Additional multivariable logistic regression models were created to investigate how SIRE, genetic ancestry, and SDI interact to modify predicted T2D risk. As part of this analysis, we modeled T2D case / control status as a function of either the SIRE-zSDI or GA- zSDI interaction terms, using age and sex as covariates. The SIRE-zSDI models returned significant and negative interaction coefficients for the Black-zSDI (-1.67) and Hispanic-zSDI (-1.40) interaction terms, suggesting that greater socioeconomic deprivation is associated with reduced risk of T2D for individuals belonging to either the Black or Hispanic SIRE groups (Table 3 and Figure 3A). However, when restricting the cohort to native-born participants, the Hispanic-zSDI interaction term is no longer significant (Supplementary Table 4).

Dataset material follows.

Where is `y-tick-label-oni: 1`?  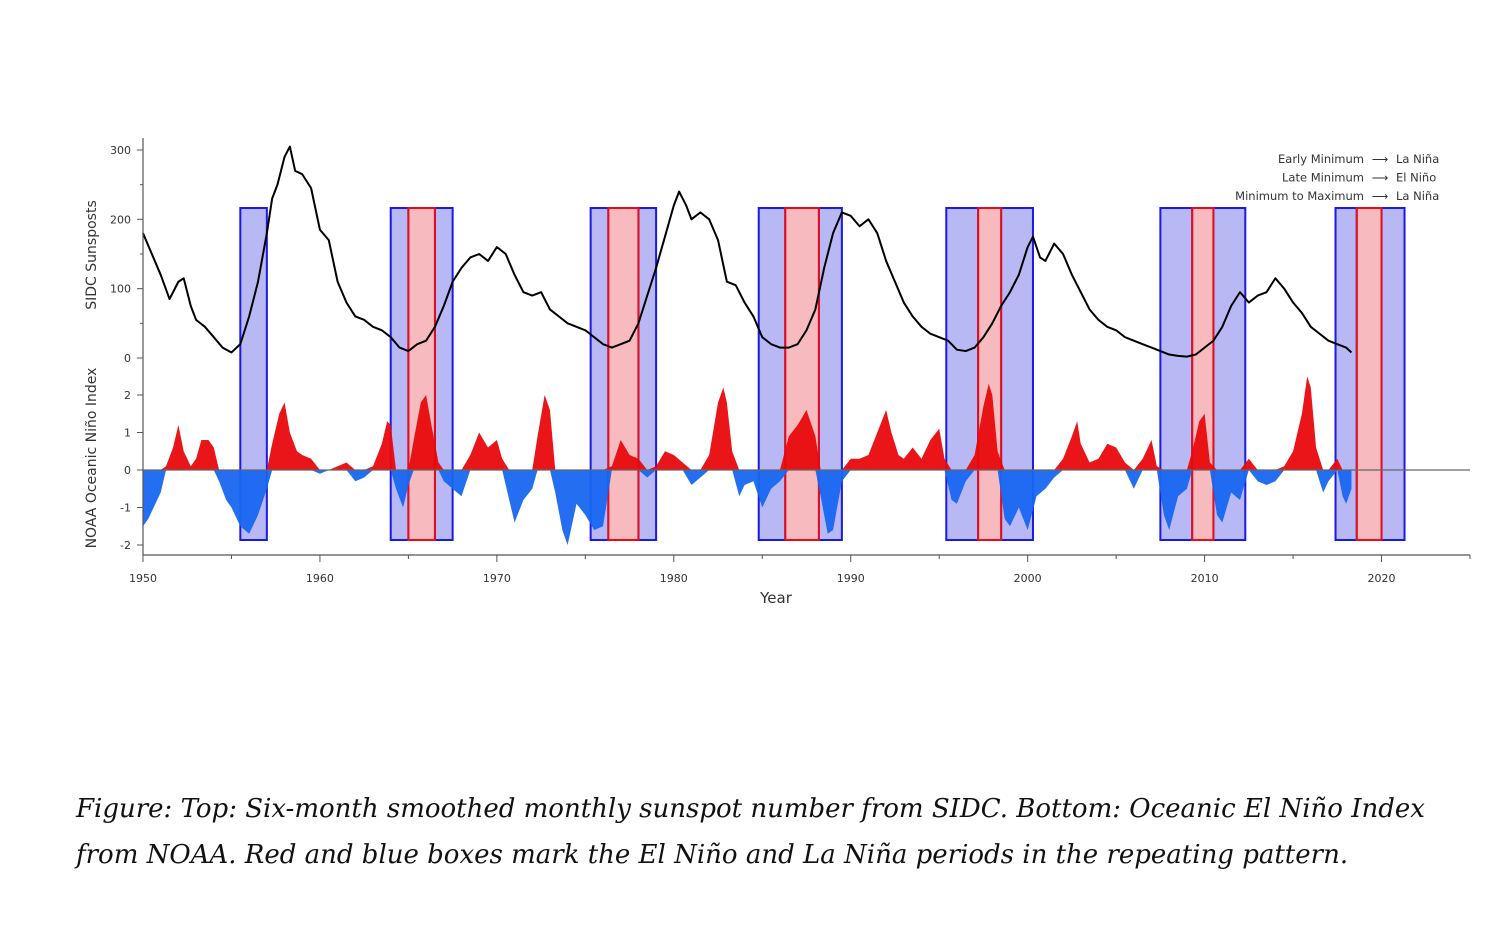
y-tick-label-oni: 1 is located at coordinates (128, 434).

Relative excess of risk interaction (RERI) values for the Black (-4.02) and Hispanic (-3.66) groups are also negative, indicating subadditive effects of SIRE and zSDI. The opposite trend is observed for individuals belonging to the Asian and White SIRE groups, in which greater socioeconomic deprivation is associated with a greater risk of T2D. The negative interactions observed between Black and Hispanic SIRE and socioeconomic deprivation can also be seen when individuial-level iSDI is used to model T2D outcomes (Supplementary Table 5).

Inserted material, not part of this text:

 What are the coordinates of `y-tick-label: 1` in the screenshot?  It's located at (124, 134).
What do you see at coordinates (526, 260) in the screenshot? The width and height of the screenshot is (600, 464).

Similarly significant and negative interaction coefficients were returned by the GA-zSDI models, specifically for the African-zSDI (-3.59), Asian-zSDI (-2.90), and Native American-zSDI (-4.84) interaction terms (Table 3). In contrast, a significant positive interaction coefficient was reported for the European-zSDI (1.34) interaction term. RERI values show the same trends, with negative values for African-zSDI (-7.76), Asian-zSDI (-6.23), and Native American-zSDI (-10.48), compared to positive RERI for European-zSDI (2.18). Visualization of the GA-zSDI interactions shows that high zSDI is a risk factor for T2D at low levels of non-European ancestry and this trend switches at high levels of non-European ancestry, where low zSDI has higher predicted risk (Figure 3B-E). This pattern is particularly pronounced for African and Native American ancestry. The pattern of all of these interaction effects remain when the cohort is stratified by sex (Supplementary Tables 6 and 7; Supplementary Figures 3 and 4).

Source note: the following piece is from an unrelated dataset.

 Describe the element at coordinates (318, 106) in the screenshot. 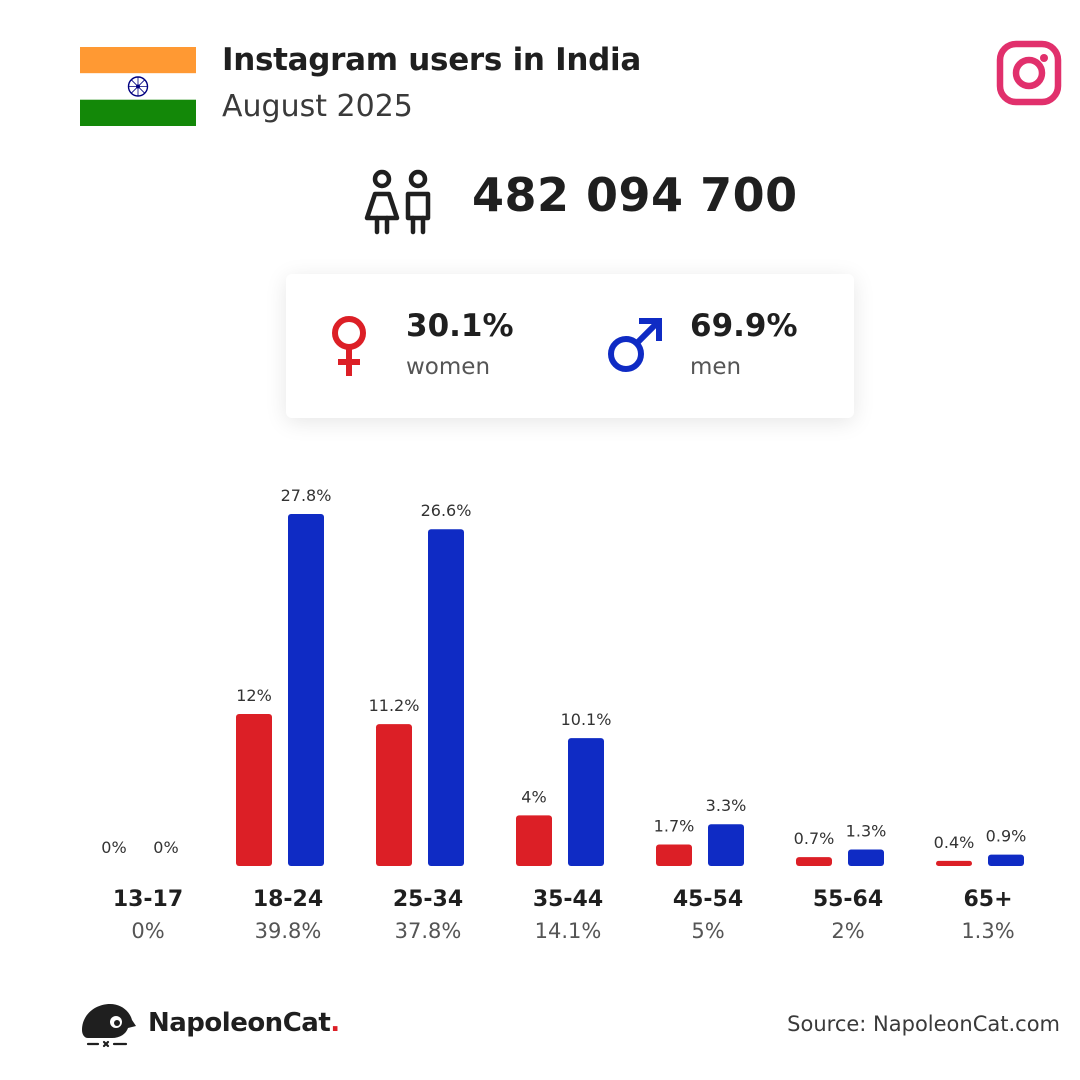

These results were validated with another set of models which modeled T2D risk as a function of zSDI, using age and sex as covariates (Table 4). These models were each run on a different subset of the study cohort consisting exclusively of individuals from one of the four SIRE groups under investigation. The models corresponding to the Black and Hispanic SIRE cohorts returned negative coefficients for zSDI (-0.70, -0.41). The model corresponding to the White SIRE cohort returned a significant and positive coefficient for zSDI (0.77), consistent with the coefficients observed for the SIRE-zSDI interaction terms.